His mother Phyllis, (née Bucknall), came from the Ellerman & Bucknall Lines shipping dynasty, a somewhat haughty family, who did not approve of their daughter marrying into ‘trade’ (shipowners were not trade, they were merchant princes).
In the 1920s and 30s Whitehouse family holidays were often spent in West Wales,
where the Welsh narrow gauge lines were on the doorstep for exploration.
It was undoubtedly there PBW developed his lifetime devotion to the narrow gauge picturesque that was to be the subject of so much of his early writing and photography.
In his early teens he owned a camera, and some of those photos, not at all bad, still survive.
After PBW completed his education at Warwick School it was intended he should join the family firm, but the outbreak of the Second World War put that on hold.
He volunteered for the RAF, where his wish to become a pilot was foiled by less than perfect eyesight.

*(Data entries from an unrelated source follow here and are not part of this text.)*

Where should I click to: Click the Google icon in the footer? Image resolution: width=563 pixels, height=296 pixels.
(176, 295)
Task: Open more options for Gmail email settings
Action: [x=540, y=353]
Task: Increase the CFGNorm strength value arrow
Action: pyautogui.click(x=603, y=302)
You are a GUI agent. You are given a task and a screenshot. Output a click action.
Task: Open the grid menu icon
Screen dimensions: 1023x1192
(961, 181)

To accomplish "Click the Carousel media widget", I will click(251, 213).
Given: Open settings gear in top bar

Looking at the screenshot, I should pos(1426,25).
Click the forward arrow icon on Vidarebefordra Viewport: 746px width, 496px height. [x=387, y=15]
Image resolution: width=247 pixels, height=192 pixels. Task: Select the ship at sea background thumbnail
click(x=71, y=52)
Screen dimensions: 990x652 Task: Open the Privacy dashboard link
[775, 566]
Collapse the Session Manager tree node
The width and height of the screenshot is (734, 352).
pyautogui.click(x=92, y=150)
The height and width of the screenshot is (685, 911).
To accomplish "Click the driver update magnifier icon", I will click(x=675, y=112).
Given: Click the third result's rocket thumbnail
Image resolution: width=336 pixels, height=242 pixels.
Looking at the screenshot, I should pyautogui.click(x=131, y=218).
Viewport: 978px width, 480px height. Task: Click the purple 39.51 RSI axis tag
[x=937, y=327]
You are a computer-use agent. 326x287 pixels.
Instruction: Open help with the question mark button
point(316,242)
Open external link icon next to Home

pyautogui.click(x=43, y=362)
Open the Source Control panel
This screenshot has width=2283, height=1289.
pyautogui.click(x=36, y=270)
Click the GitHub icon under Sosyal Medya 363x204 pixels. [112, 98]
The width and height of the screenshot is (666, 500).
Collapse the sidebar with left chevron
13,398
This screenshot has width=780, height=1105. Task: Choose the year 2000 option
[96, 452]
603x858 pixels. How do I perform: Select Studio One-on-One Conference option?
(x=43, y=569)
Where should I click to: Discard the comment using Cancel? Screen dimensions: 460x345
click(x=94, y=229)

He did however qualify as a navigator, completing his training in Canada under the Empire Air Training Scheme.
Back in Britain he was posted to 15 Squadron and completed three tours of duty (each of 30 flights) in Lancaster bombers during the air campaign against Germany and occupied Europe.
That in itself was remarkable: the chance of survival was less than 10 per cent. For the rest of the war he served in the supposedly less arduous Transport Command in the Middle East.
There, he was shot down over the Mediterranean and was the sole survivor of the crew.
After four days adrift in an inflatable he was rescued by a Greek freighter.
By the time of demobilisation he had reached the rank of squadron leader.